Copy out again, unchanged, the lines beginning with the one that contains "The height and width of the screenshot is (294, 522)." and continuing through the one that contains "Looking at the image, I should click on (89, 23).", both included.
....
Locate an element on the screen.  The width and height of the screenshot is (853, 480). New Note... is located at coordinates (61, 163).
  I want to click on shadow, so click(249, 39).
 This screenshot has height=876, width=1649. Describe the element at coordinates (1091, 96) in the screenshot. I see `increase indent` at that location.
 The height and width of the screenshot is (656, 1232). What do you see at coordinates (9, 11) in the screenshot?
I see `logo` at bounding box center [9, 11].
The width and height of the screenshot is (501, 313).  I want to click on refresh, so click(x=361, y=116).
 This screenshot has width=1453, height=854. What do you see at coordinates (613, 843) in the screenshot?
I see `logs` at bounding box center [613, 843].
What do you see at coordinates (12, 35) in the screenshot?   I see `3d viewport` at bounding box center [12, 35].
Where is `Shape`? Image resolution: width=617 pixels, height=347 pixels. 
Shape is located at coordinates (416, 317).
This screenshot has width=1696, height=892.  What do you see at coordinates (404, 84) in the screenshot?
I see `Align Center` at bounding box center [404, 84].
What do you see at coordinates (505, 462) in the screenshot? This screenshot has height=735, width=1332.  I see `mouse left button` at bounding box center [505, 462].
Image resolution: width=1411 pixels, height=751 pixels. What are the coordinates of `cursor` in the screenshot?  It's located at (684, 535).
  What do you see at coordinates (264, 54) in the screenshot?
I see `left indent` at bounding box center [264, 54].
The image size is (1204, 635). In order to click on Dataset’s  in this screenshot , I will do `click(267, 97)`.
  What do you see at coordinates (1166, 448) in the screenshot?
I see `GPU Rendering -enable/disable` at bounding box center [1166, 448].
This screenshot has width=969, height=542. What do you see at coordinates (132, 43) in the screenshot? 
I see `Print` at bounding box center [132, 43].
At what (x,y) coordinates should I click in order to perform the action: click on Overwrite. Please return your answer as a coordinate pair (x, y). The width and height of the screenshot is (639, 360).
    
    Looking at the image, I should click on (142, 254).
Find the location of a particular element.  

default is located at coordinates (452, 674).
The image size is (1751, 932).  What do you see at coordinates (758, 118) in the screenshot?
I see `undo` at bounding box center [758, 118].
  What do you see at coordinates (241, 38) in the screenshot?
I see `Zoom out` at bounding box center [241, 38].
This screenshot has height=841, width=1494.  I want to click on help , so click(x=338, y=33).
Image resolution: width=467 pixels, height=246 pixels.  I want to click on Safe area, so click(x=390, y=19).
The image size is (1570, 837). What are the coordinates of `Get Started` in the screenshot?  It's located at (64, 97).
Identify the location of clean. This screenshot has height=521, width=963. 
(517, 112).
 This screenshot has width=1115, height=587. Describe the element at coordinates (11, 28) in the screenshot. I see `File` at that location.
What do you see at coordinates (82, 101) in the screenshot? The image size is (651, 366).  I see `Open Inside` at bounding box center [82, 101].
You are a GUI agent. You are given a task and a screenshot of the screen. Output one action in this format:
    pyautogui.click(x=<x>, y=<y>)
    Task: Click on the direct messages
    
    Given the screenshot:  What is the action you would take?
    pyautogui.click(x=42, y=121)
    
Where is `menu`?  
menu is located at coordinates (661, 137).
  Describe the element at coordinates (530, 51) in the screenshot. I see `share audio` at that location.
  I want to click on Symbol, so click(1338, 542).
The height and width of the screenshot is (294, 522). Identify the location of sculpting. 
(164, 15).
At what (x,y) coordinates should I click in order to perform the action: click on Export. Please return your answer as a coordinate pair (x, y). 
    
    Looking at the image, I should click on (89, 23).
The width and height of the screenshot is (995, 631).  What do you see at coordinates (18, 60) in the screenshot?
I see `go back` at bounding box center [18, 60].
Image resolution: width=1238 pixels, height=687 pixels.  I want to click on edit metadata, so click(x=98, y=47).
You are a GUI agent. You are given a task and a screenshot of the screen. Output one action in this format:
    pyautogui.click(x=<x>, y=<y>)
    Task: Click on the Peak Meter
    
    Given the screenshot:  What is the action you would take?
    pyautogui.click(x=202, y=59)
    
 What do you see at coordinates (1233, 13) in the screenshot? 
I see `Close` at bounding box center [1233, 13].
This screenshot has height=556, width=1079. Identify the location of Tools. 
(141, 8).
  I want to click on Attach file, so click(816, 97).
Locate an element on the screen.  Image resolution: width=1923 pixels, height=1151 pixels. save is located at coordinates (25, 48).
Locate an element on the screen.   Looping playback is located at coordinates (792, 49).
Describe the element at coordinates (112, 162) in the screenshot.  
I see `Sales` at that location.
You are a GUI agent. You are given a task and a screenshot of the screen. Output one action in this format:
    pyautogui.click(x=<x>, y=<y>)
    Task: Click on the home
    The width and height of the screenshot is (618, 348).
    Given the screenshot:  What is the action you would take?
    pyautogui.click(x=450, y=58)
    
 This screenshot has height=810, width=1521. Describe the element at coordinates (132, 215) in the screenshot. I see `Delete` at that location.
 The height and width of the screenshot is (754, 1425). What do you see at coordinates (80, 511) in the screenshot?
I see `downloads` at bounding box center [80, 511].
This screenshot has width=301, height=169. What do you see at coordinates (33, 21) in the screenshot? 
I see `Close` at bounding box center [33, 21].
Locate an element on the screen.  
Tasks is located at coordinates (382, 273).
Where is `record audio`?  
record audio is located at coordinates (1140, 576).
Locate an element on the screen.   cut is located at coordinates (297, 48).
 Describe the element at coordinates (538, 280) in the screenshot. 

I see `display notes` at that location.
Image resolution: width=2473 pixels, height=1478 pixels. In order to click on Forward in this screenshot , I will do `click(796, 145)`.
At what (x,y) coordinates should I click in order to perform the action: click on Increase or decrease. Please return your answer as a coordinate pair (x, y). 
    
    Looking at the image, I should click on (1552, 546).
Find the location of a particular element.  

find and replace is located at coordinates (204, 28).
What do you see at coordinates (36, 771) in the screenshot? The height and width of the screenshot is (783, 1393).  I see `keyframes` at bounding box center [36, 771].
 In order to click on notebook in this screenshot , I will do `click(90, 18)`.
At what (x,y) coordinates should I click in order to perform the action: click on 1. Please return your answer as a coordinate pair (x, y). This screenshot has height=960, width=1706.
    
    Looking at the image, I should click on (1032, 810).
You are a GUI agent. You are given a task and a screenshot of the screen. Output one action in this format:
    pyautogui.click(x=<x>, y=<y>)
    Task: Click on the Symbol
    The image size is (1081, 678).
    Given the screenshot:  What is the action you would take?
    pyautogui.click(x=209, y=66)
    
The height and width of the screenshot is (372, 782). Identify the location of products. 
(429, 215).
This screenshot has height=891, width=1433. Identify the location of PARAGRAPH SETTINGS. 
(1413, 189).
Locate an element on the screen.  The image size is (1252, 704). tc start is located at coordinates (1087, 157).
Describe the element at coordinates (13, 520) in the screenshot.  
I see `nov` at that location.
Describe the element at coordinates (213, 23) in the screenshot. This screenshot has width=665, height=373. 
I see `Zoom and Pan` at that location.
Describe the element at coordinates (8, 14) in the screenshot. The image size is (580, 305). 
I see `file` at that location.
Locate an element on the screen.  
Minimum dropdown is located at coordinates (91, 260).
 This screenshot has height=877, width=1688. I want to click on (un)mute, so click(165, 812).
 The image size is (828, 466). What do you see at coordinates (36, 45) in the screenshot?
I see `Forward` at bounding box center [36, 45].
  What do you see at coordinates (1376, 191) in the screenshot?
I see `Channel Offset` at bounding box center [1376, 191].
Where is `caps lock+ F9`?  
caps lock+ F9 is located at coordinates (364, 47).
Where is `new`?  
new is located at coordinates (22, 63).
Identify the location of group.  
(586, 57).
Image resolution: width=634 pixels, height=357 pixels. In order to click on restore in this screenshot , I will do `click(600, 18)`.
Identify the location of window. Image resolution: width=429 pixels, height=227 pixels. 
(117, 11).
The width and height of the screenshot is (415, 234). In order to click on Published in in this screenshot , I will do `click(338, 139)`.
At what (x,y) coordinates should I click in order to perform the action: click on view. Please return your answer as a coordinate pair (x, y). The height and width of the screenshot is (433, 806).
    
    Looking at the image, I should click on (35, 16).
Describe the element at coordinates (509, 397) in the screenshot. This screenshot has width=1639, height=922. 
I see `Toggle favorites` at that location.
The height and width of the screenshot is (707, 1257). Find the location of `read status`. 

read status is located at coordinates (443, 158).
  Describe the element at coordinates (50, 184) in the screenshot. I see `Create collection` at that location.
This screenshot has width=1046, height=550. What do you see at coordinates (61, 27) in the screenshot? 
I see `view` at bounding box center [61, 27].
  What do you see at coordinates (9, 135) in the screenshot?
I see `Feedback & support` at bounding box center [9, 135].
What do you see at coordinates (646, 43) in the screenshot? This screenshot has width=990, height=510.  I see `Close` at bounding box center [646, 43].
....
Finished task
The height and width of the screenshot is (294, 522). Identify the location of sculpting. 
(164, 15).
At what (x,y) coordinates should I click in order to perform the action: click on Export. Please return your answer as a coordinate pair (x, y). 
    
    Looking at the image, I should click on (89, 23).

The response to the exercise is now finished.